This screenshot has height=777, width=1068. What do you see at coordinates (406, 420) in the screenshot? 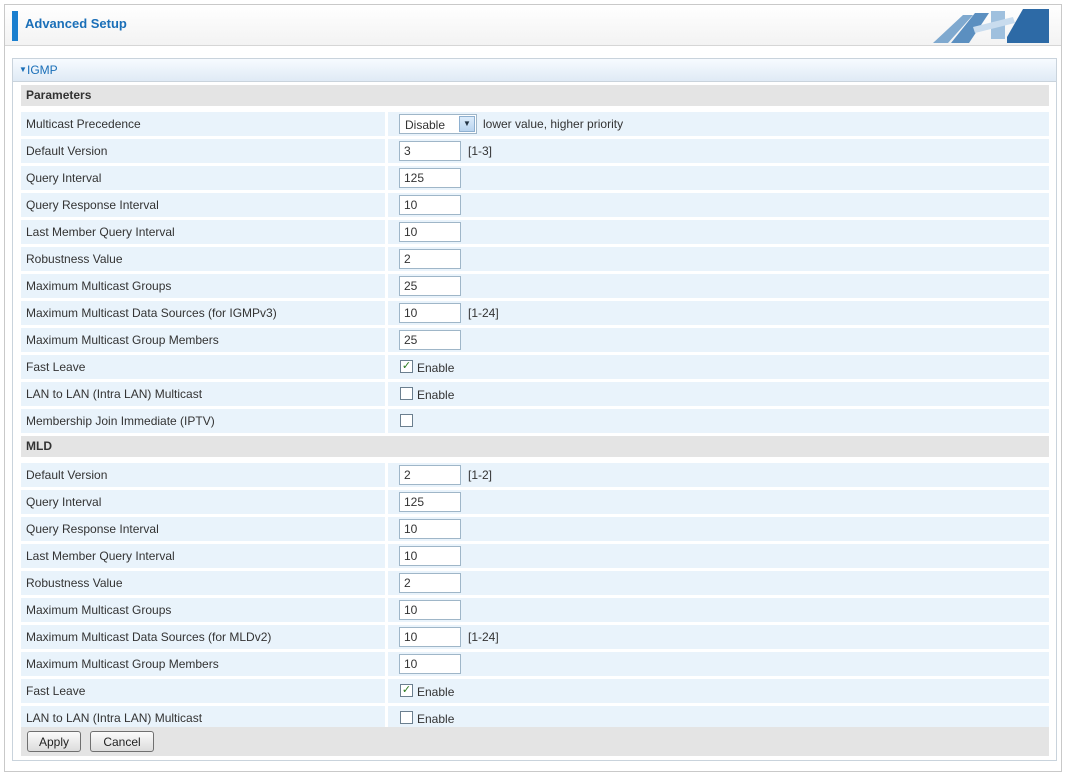
I see `join-immediate-checkbox` at bounding box center [406, 420].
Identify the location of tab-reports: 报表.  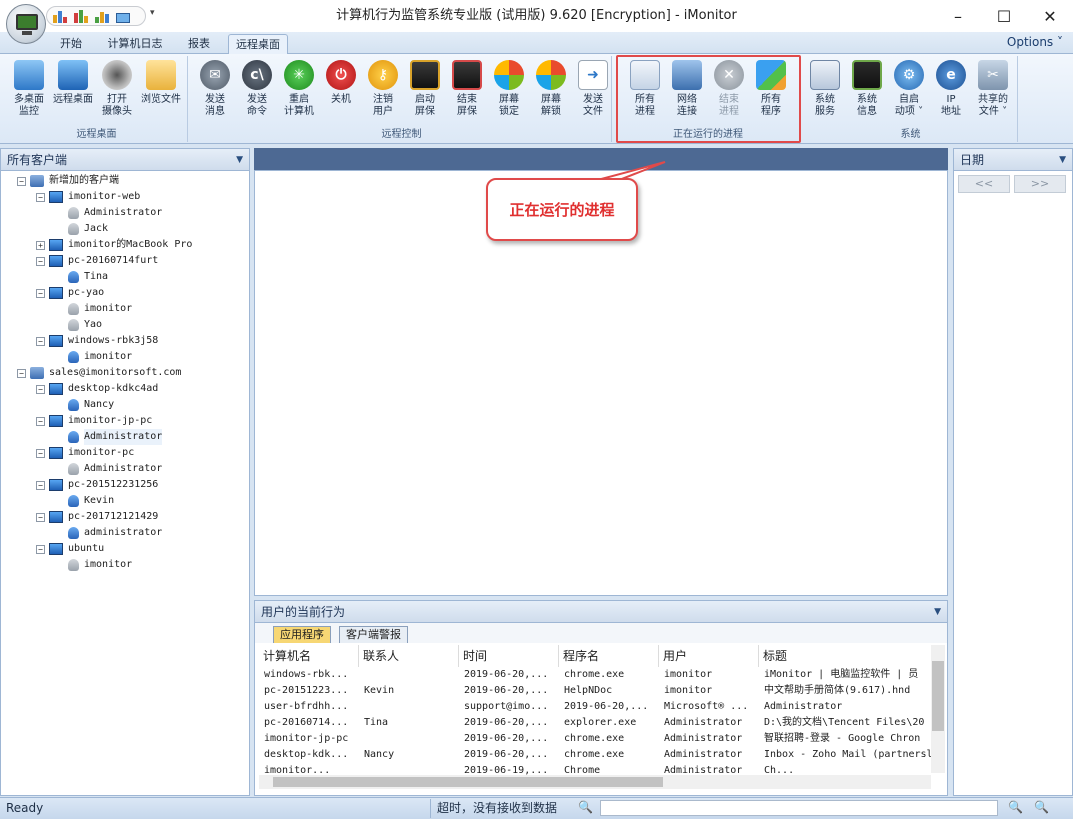
(199, 44).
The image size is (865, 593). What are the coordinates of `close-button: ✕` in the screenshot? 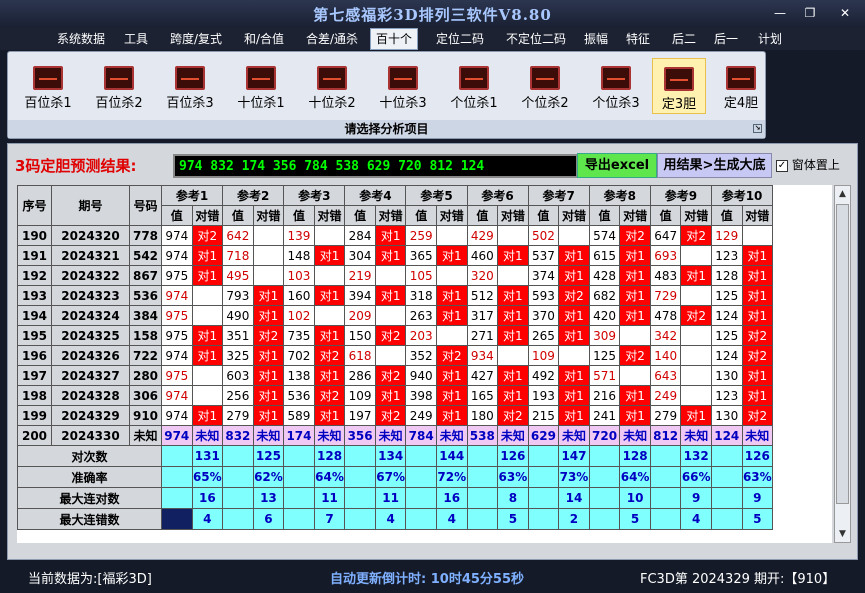 It's located at (845, 13).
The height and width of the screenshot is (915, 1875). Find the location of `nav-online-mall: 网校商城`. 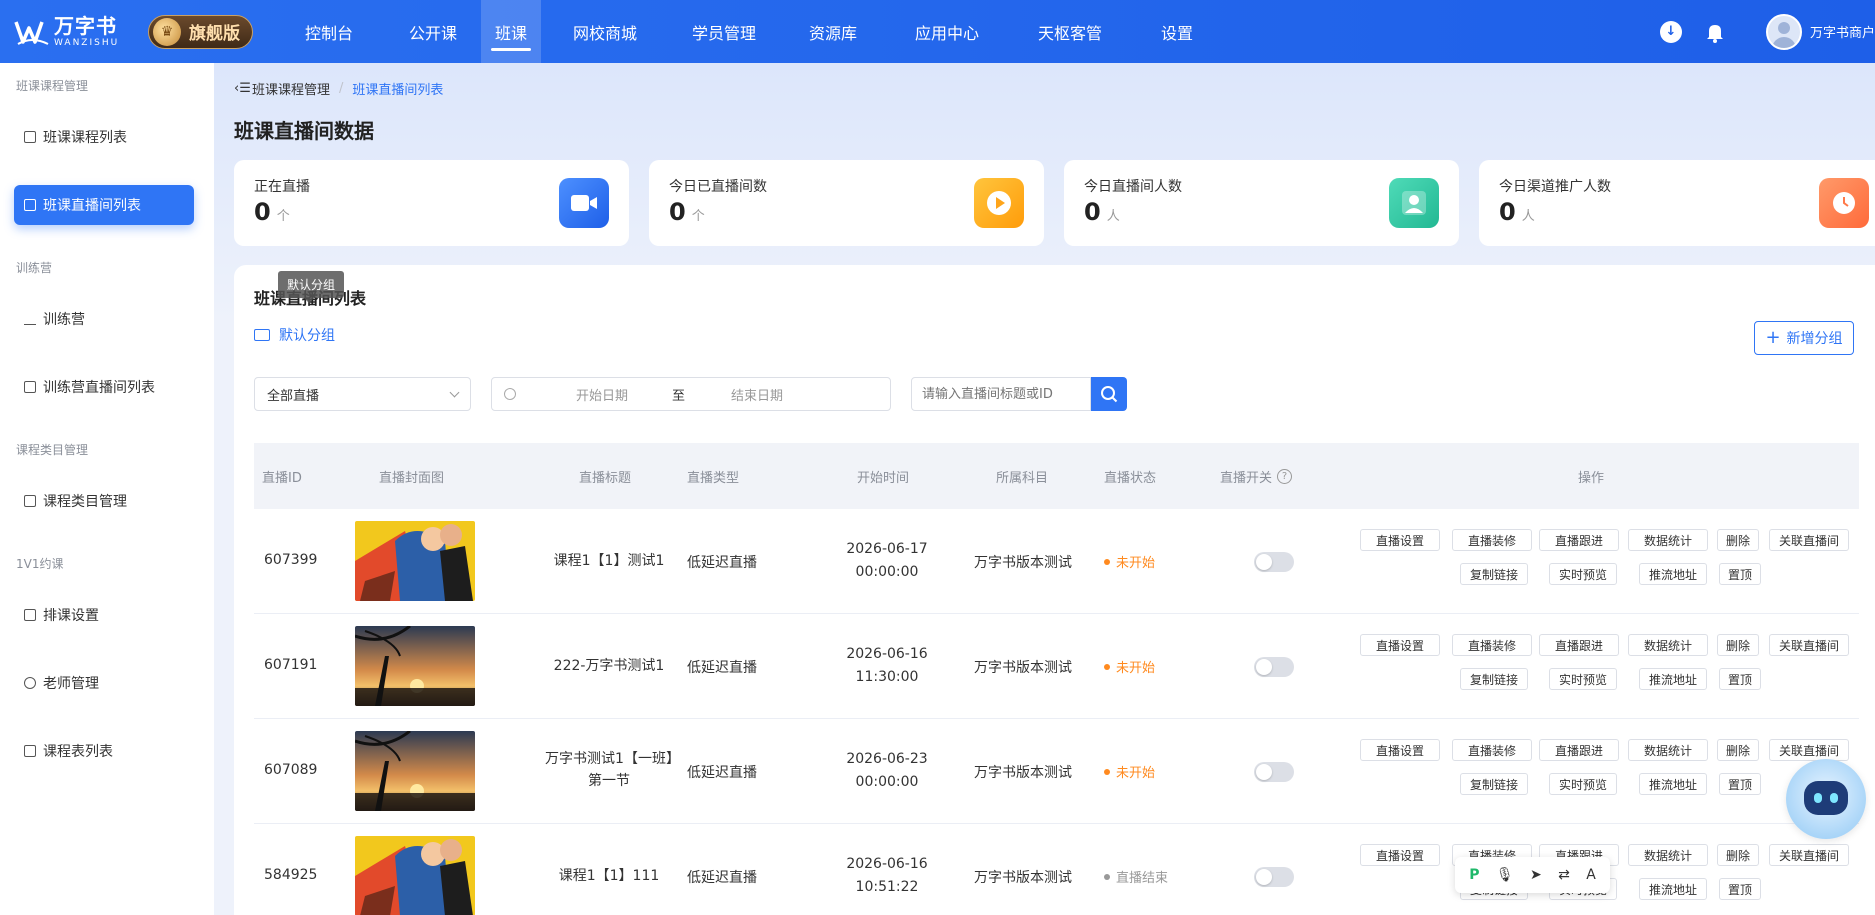

nav-online-mall: 网校商城 is located at coordinates (605, 32).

ASSIGNMENT: Could you copy word for word the entries from the line containing "The height and" through the end of the entries, leaving the pictures out?

RESPONSE TO THIS TASK:
The height and width of the screenshot is (915, 1875). Find the location of `nav-online-mall: 网校商城`. 

nav-online-mall: 网校商城 is located at coordinates (605, 32).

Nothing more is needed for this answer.